(Task input)
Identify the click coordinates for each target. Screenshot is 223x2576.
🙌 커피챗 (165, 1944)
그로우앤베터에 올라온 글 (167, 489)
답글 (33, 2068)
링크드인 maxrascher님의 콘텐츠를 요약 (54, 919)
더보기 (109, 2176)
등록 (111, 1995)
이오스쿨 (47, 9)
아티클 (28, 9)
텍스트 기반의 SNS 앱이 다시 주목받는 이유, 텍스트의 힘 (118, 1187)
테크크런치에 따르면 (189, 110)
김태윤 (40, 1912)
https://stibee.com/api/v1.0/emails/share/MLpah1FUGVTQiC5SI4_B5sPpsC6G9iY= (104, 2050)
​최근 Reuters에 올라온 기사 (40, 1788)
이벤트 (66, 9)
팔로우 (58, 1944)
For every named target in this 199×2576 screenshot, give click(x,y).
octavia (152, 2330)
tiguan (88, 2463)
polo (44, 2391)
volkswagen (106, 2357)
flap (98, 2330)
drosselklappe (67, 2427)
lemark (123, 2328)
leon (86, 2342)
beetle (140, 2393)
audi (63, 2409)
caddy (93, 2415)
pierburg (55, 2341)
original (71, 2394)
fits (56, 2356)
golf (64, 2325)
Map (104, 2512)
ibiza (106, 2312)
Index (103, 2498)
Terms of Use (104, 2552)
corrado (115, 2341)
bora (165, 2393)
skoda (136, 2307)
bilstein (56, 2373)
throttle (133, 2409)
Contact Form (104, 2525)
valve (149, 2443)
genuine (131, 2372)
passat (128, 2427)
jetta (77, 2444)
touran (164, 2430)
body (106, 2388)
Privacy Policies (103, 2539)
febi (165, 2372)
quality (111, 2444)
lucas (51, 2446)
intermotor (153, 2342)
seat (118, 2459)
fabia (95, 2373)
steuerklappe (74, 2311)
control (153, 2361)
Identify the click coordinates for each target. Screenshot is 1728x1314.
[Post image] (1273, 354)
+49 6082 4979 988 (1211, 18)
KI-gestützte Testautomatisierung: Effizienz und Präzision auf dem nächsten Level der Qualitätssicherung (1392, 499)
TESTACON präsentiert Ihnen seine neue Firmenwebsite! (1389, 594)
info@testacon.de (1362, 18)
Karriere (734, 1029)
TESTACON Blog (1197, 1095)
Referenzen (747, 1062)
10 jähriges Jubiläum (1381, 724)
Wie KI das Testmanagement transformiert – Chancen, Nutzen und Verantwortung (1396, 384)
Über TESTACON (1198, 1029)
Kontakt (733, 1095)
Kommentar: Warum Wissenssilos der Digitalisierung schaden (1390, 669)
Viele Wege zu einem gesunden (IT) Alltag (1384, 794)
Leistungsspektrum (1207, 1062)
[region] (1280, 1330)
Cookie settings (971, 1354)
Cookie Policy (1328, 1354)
(End Task input)
Task directions. Each line above should be duplicated without any alteration.

Expected answer.
Identify the click coordinates for each target. Screenshot is 223x2576.
🙌 커피챗 (165, 1944)
그로우앤베터에 올라온 글 (167, 489)
답글 (33, 2068)
링크드인 maxrascher님의 콘텐츠를 요약 (54, 919)
더보기 (109, 2176)
등록 (111, 1995)
이오스쿨 (47, 9)
아티클 (28, 9)
텍스트 기반의 SNS 앱이 다시 주목받는 이유, 텍스트의 힘 (118, 1187)
테크크런치에 따르면 (189, 110)
김태윤 (40, 1912)
https://stibee.com/api/v1.0/emails/share/MLpah1FUGVTQiC5SI4_B5sPpsC6G9iY= (104, 2050)
​최근 Reuters에 올라온 기사 (40, 1788)
이벤트 (66, 9)
팔로우 (58, 1944)
For every named target in this 199×2576 screenshot, give click(x,y).
octavia (152, 2330)
tiguan (88, 2463)
polo (44, 2391)
volkswagen (106, 2357)
flap (98, 2330)
drosselklappe (67, 2427)
lemark (123, 2328)
leon (86, 2342)
beetle (140, 2393)
audi (63, 2409)
caddy (93, 2415)
pierburg (55, 2341)
original (71, 2394)
fits (56, 2356)
golf (64, 2325)
Map (104, 2512)
ibiza (106, 2312)
Index (103, 2498)
Terms of Use (104, 2552)
corrado (115, 2341)
bora (165, 2393)
skoda (136, 2307)
bilstein (56, 2373)
throttle (133, 2409)
Contact Form (104, 2525)
valve (149, 2443)
genuine (131, 2372)
passat (128, 2427)
jetta (77, 2444)
touran (164, 2430)
body (106, 2388)
Privacy Policies (103, 2539)
febi (165, 2372)
quality (111, 2444)
lucas (51, 2446)
intermotor (153, 2342)
seat (118, 2459)
fabia (95, 2373)
steuerklappe (74, 2311)
control (153, 2361)
Identify the click coordinates for each target. Screenshot is 1728x1314.
[Post image] (1273, 354)
+49 6082 4979 988 (1211, 18)
KI-gestützte Testautomatisierung: Effizienz und Präzision auf dem nächsten Level der Qualitätssicherung (1392, 499)
TESTACON präsentiert Ihnen seine neue Firmenwebsite! (1389, 594)
info@testacon.de (1362, 18)
Karriere (734, 1029)
TESTACON Blog (1197, 1095)
Referenzen (747, 1062)
10 jähriges Jubiläum (1381, 724)
Wie KI das Testmanagement transformiert – Chancen, Nutzen und Verantwortung (1396, 384)
Über TESTACON (1198, 1029)
Kontakt (733, 1095)
Kommentar: Warum Wissenssilos der Digitalisierung schaden (1390, 669)
Viele Wege zu einem gesunden (IT) Alltag (1384, 794)
Leistungsspektrum (1207, 1062)
[region] (1280, 1330)
Cookie settings (971, 1354)
Cookie Policy (1328, 1354)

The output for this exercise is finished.